Saved data entries

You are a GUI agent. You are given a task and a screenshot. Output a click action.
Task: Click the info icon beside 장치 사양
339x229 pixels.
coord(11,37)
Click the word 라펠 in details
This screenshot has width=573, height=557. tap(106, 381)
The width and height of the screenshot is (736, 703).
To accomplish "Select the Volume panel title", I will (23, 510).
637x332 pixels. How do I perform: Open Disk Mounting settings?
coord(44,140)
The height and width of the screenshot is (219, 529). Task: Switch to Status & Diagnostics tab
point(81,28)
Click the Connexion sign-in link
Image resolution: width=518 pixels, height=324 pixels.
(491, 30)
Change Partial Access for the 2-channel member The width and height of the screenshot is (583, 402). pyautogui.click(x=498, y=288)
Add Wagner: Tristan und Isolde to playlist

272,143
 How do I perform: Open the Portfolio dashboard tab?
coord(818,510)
* * *
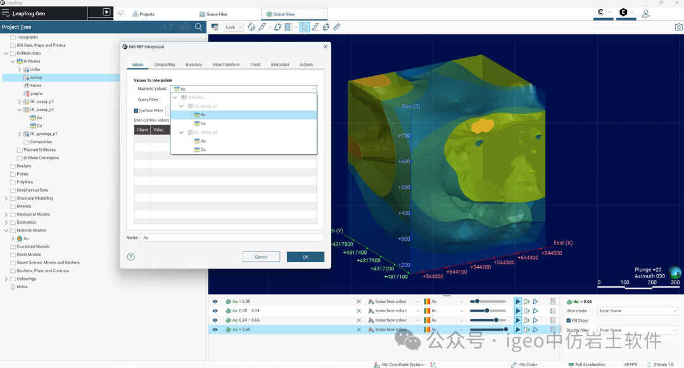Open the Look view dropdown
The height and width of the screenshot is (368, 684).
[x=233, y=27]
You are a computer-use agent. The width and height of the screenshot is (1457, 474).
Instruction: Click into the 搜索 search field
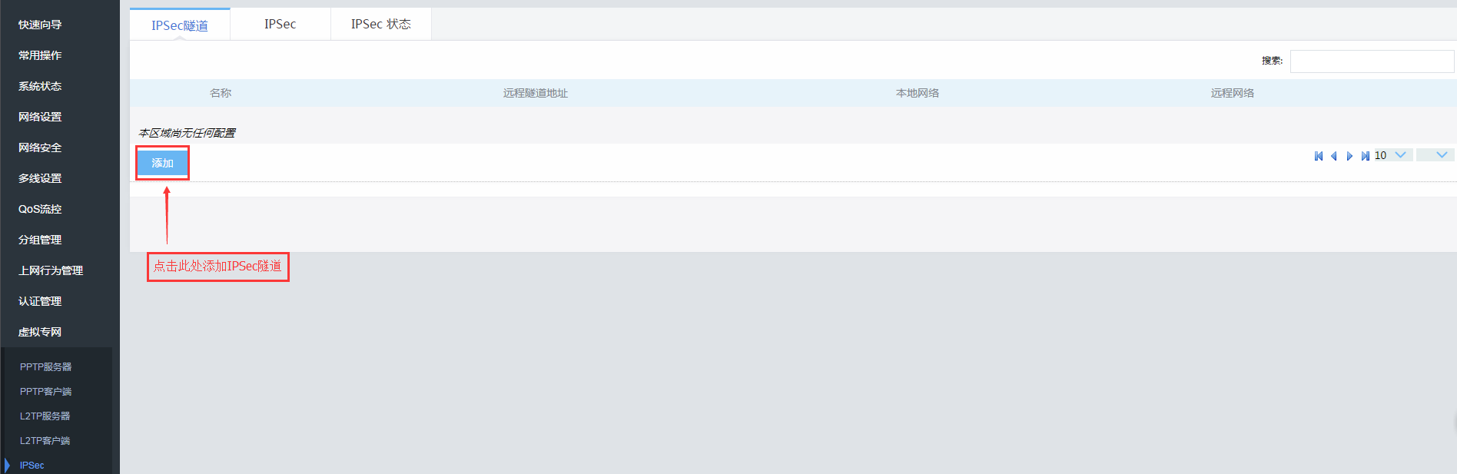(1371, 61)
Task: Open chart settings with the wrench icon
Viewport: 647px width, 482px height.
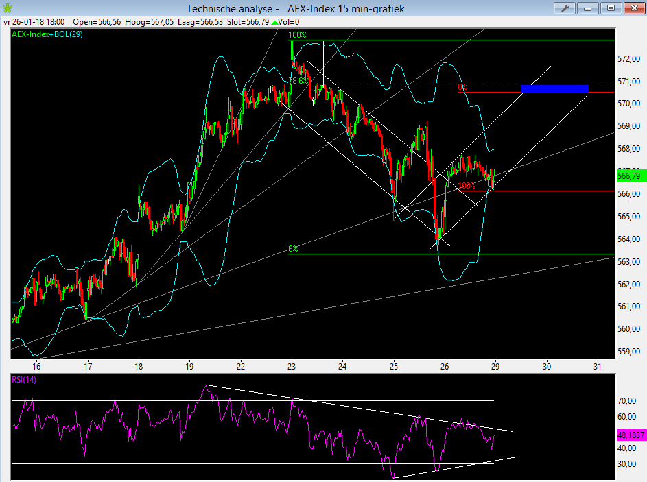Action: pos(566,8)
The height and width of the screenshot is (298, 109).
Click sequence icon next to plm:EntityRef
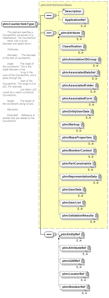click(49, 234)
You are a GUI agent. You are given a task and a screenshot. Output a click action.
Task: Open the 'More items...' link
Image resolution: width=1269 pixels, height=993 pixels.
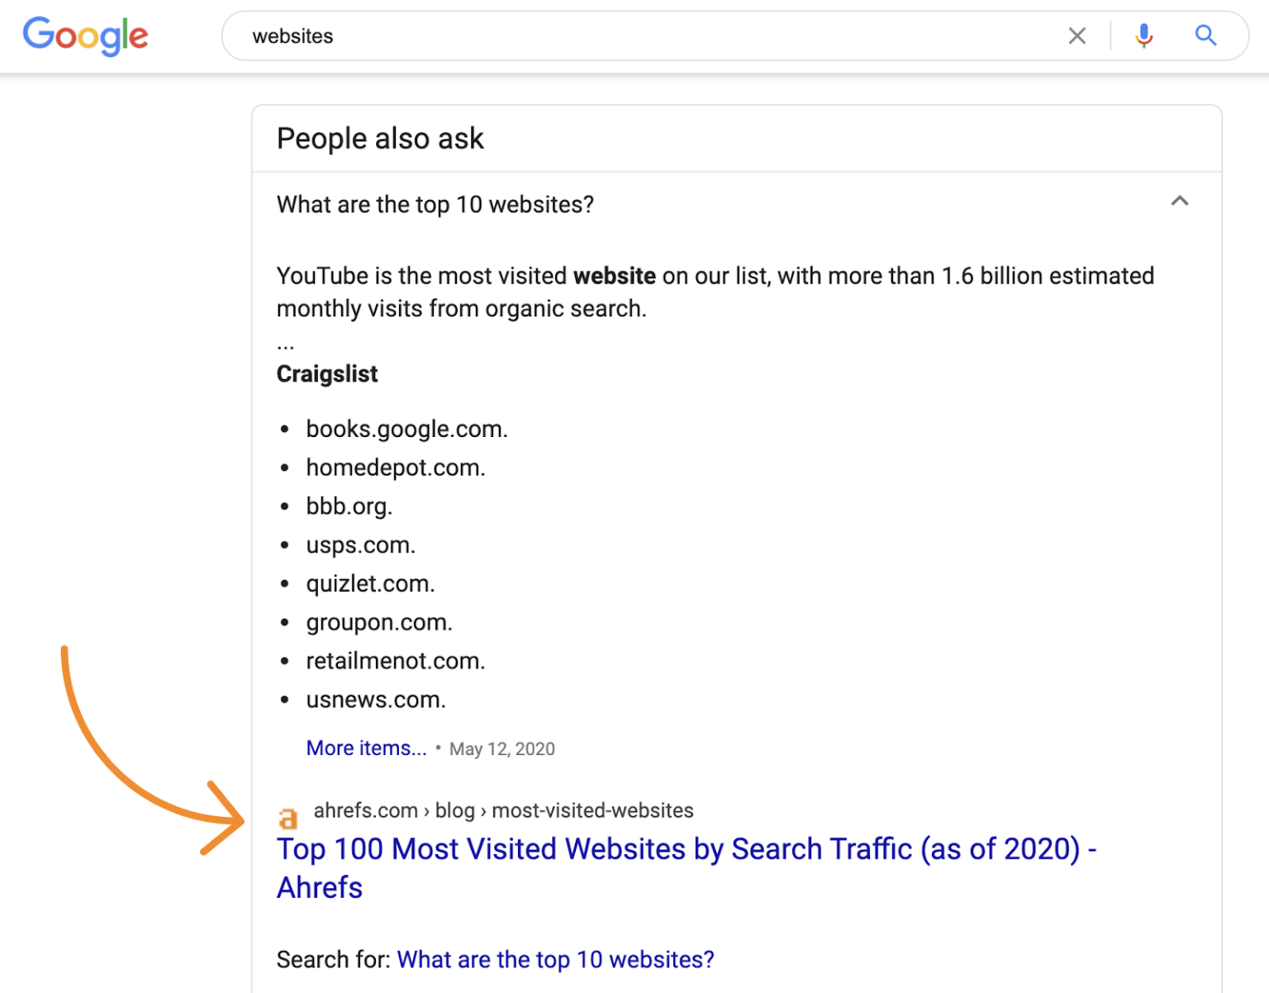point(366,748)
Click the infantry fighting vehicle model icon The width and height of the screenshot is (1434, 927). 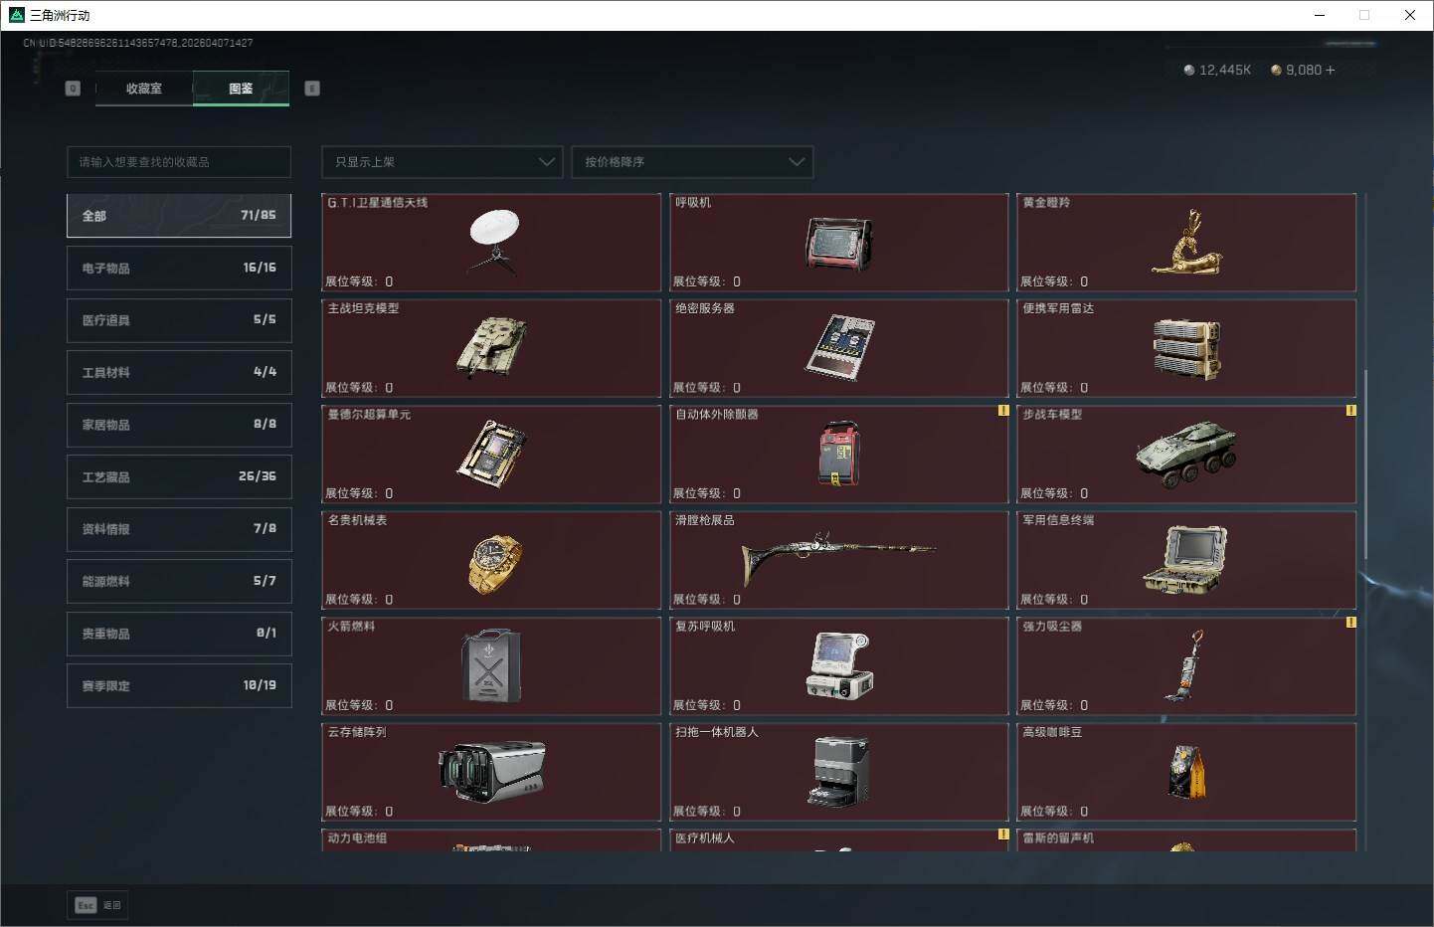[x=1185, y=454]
* * *
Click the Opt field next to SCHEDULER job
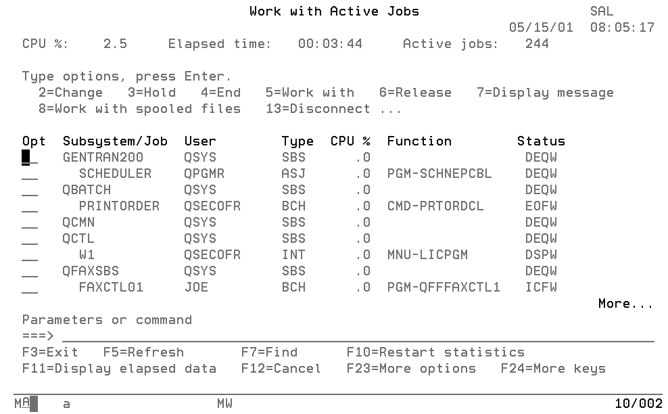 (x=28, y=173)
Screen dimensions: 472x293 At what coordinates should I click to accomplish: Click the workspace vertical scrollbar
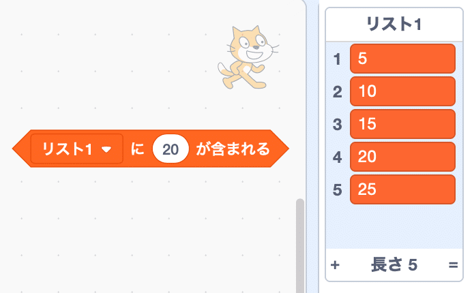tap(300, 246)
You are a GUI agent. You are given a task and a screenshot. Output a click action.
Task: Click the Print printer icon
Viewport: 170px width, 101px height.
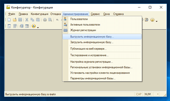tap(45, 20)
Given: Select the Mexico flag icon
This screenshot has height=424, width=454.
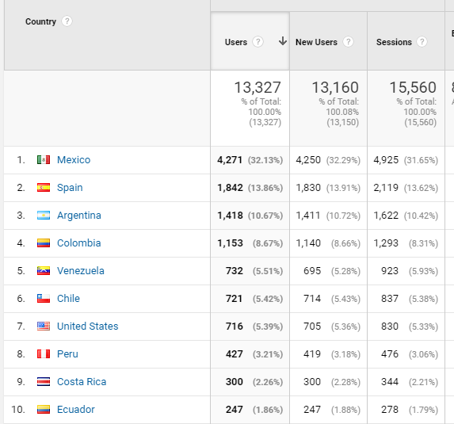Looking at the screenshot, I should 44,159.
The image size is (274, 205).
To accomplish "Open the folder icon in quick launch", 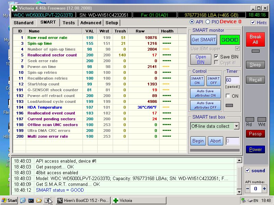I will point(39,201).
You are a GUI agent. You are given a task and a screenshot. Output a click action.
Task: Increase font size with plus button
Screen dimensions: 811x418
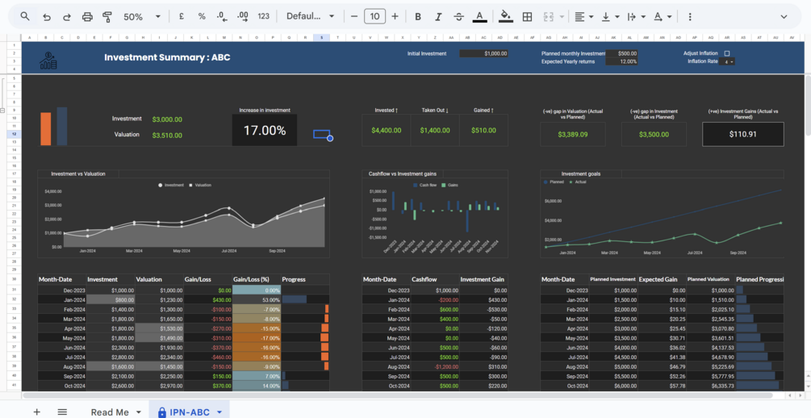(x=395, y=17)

- TRY IT
Output nothing but the number of lines in the data containing the string "size".

- REPLY
2